I’ll leave it up the the EE’s to figure out how to wire up the exercise wheels for a colony of such super hamsters to provide the needed output to keep the internet humming during a power outage.

OP, you saying I pre-empted that thread? Or you saying everyone else but me hijacked it? :slight_smile:

Literature review of the subject (some prior SDMB threads and other sources):

Hamster Power ( Arken, 03-13-2001 )

Have seroius [sic] attempts at “Hamster Power” been tried? ( I can’t believe that’s butter!, 01-30-2003 )

How many hamsters would it take to power your home? ( Incubus, 05-26-2005 )

The hamster has been running for SIX HOURS ( The Hamster King, 01-21-2007 )

Powering the SDMB by Hamster - No, I Mean REALLY Doing It ( TheLoadedDog, 03-13-2008 )

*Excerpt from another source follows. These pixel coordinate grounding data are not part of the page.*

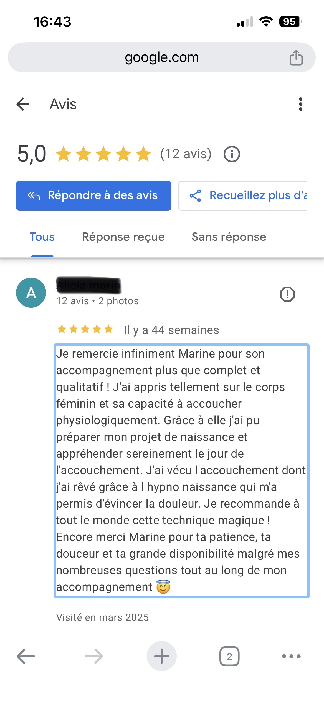This screenshot has width=324, height=703.
Task: Select the Tous tab
Action: pos(42,237)
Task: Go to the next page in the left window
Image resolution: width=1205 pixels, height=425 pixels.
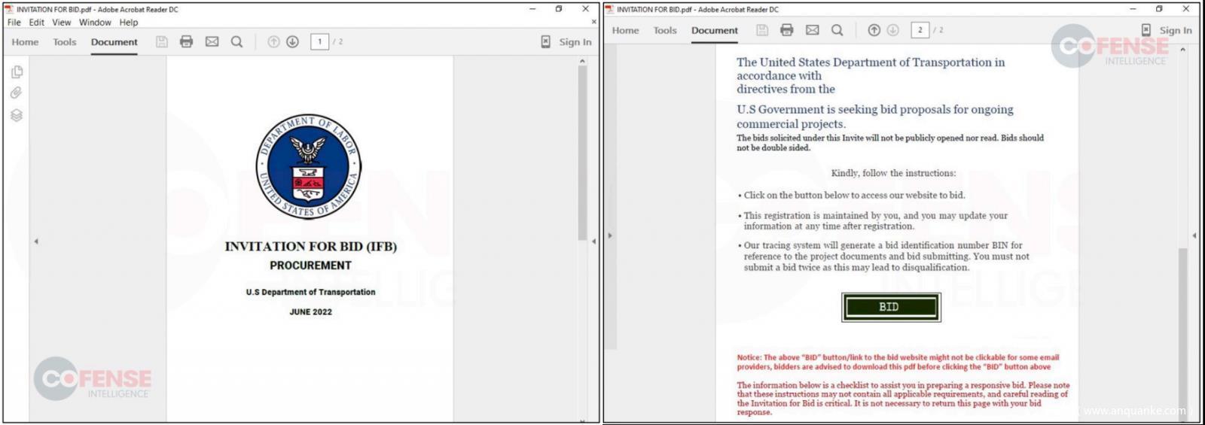Action: pos(293,42)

Run, hamster, run: hamster-powered generators finally a reality ( David Ramli, PC World Good Gear Guide, 16 February, 2009 )

Actually, that doesn’t seem like a really whole lot of hamsters, does it?

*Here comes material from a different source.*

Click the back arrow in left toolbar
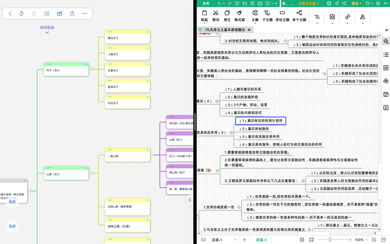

Could We Produce Power from Hamsters in Wheels? ( JoshuaSD, 03-21-2012 )

(Iggy’s remark, above, about making a GMO hamster, is what suggested this post title, “Hamster Khan” to me.)

But here’s a thought:

Actual hamster wheels, I suppose, are built to have as low a resistance as possible in the bearings. (Note the thread cited above that The Hamster King’s critter ran for SIX HOURS.)

But if you were actually going to connect that to a generator to capture electric power, there would necessarily be resistance there. It’s that very resistance that is caused by work being done, namely the work of generating electricity.

You want to build your wheels (or wind turbines or whatever) with as little extraneous resistance as possible (e.g., in the bearings), but the generator itself will have resistance, otherwise it’s no generator.

ETA: tl;dr version: The hamsters will actually have to do some real work; no avoiding it.

Super hamster with exceptional mass! Photo

Unfortunately, our puny technology is incapable of making a hamster wheel able to contain him. All that energy will go to waste.

Clearly what we need is a miniature giant space hamster.

But to the OP: If we take the figure of .15 watts, double it to allow for a genetically-engineered super-hamster, and then halve it again to account for duty cycle (the critter isn’t spending all of its time running), then it’d take 6 or 7 hamsters to give you even one watt. The lowest figure I can find at a cursory Google for a computer’s average power consumption (not including the monitor) is 20 watts. So you’d need about 130 hamsters per computer.

you can skip the genetics if you have teams of hamster. you rotate the critters from the wheels to comfy sound proof burrows. you play dog barking sounds behind the ones on the wheels.

alternately you could try a rowing machine.